Les ordonnances Macron de 2017 ont fusionné les CE, DP et CHSCT au sein d’une nouvelle instance : le CSE. Cependant, la question de la transmission des ressources ainsi que du patrimoine du CE vers le CSE se pose.

Le législateur prévoit que : « L'ensemble des biens, droits et obligations, créances et dettes des comités d'entreprise, des comités d'établissement, des comités centraux d'entreprises, des délégations uniques du personnel, des comités d'hygiène, de sécurité et des conditions de travail et des instances (…) existant à la date de publication de la présente ordonnance sont transférés de plein droit et en pleine propriété aux comités sociaux et économiques (…) au plus tard au 31 décembre 2019. Ce transfert s'effectue à titre gratuit lors de la mise en place des comités sociaux et économiques. Une convention conclue avant le 31 décembre 2019 entre les comités sociaux et économiques et les membres des anciennes instances citées au premier alinéa définit les conditions dans lesquelles ces instances mettent à disposition du comité social et économique les biens de toute nature, notamment les immeubles et les applications informatiques, ainsi que, le cas échéant, les conditions de transfert des droits et obligations, créances et dettes relatifs aux activités transférées. »

Ainsi, l’ensemble des biens, droits et obligations, créances et dettes sont transférés de plein droit d’une instance à l’autre, ainsi que l’ensemble des obligations et des dettes. Le solde bancaire sera également transféré, de même que doit l’être l’éventuelle caisse d’espèces. Ce transfert devra être effectif au plus tard au 31 décembre 2019 date à laquelle tous les CE devront avoir laissé la place au CSE.

Une complexité juridique

Le législateur prévoit que les membres des anciennes instances représentatives du personnel devront négocier la mise à disposition des biens transférés, les conditions de transfert des droits et obligations ainsi que les créances et dettes relatives aux activités transférées. Ils devront donc conclure une convention avant le 31 décembre 2019 avec le CSE prévoyant la mise à disposition de ces biens de toute nature ainsi que les conditions de transfert associées.

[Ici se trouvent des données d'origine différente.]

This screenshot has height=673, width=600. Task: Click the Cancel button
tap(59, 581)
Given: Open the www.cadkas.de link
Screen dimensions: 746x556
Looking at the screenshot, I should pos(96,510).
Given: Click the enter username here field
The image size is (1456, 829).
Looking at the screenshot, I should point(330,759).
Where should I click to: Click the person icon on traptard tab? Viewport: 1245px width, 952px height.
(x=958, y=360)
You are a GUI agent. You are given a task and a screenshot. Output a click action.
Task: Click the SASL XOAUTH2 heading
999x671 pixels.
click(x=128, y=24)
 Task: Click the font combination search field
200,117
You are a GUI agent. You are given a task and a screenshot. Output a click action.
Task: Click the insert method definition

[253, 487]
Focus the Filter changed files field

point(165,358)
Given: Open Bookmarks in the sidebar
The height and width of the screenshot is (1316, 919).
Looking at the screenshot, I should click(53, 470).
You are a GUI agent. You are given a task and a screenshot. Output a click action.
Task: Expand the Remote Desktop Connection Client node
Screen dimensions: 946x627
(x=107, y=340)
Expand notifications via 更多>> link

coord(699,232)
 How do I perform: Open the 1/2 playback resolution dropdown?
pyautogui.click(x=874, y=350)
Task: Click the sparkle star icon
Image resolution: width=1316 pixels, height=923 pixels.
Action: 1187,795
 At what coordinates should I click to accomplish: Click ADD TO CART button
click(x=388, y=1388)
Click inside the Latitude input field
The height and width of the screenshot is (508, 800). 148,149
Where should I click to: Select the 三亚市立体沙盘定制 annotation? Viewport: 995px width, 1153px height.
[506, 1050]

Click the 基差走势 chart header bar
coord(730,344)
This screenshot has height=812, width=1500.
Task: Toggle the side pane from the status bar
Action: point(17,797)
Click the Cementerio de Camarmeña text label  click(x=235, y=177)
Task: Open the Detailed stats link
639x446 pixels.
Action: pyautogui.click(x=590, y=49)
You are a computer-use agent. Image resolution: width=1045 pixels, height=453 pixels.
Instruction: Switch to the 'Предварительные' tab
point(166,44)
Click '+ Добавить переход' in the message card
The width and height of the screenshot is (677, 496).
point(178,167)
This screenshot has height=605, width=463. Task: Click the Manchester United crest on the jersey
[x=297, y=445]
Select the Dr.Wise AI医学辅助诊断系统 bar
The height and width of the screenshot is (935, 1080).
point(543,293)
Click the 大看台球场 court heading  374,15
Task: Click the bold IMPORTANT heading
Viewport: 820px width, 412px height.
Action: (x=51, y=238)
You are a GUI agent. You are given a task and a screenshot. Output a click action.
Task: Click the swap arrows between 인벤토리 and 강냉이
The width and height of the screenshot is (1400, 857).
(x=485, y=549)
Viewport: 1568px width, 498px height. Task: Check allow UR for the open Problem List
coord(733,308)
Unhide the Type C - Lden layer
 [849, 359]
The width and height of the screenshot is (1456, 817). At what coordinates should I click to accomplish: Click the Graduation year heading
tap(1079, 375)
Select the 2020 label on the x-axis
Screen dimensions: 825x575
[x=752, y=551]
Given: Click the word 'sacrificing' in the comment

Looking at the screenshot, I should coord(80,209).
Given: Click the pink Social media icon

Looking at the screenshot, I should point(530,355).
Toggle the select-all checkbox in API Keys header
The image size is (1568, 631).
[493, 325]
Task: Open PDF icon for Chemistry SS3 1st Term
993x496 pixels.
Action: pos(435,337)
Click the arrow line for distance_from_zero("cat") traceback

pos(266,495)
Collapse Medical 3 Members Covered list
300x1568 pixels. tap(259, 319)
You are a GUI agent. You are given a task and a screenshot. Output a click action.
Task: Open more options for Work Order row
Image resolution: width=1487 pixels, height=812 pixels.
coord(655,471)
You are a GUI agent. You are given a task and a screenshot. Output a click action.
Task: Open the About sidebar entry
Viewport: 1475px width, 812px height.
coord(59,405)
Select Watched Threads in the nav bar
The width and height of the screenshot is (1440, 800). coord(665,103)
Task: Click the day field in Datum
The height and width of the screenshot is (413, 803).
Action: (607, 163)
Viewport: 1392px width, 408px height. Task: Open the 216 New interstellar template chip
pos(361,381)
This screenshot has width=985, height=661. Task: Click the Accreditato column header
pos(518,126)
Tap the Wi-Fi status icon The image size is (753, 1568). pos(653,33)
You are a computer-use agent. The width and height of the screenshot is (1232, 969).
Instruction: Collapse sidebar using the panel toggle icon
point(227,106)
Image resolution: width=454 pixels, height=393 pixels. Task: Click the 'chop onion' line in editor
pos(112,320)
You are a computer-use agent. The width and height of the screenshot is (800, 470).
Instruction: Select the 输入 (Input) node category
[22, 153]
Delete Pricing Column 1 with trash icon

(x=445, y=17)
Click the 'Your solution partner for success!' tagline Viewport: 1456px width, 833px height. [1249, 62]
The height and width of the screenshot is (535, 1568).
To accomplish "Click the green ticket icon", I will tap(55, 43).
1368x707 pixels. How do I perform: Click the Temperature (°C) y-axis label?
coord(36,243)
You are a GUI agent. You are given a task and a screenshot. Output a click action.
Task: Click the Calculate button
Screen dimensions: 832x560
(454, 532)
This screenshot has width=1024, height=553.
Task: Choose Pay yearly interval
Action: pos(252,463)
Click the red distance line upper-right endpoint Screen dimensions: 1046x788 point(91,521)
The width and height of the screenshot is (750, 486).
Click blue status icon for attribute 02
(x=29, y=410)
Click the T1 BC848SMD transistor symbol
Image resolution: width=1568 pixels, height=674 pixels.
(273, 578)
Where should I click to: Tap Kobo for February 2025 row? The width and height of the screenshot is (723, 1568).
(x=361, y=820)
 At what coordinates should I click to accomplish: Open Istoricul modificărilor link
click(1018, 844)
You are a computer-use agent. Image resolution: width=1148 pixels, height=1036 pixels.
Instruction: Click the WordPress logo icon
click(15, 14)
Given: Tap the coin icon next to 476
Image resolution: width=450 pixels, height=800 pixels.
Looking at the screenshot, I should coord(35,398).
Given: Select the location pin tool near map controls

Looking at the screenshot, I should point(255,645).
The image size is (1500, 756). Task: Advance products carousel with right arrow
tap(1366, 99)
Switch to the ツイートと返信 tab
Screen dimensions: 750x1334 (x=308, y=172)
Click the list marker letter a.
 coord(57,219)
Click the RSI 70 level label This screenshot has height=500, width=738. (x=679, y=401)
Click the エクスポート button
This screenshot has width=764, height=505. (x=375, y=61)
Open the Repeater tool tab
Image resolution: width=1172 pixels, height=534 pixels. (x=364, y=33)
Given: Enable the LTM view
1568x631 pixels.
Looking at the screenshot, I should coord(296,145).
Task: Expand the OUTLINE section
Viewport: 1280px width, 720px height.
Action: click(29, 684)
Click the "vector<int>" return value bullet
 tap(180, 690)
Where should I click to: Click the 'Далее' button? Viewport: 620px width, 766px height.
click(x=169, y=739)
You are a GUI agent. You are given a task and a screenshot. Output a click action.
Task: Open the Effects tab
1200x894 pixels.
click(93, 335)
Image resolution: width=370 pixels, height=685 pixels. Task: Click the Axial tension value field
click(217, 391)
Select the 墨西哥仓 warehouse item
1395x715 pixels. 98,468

Toutefois les CSE peuvent refuser de reprendre les comptes bancaires débiteurs ou les obligations souscrites par les précédents CE. Ceci créerait des situations complexes. Ainsi, le CSE qui succède à un CE pourrait reprendre l’ensemble de son patrimoine, qu’il s’agisse de l’actif et du passif. Il pourrait également décider de ne reprendre que les seuls éléments d’actifs. Enfin, le CSE pourrait choisir de ne reprendre que le passif du CE. La question de la liquidation des CE débiteurs se poserait alors.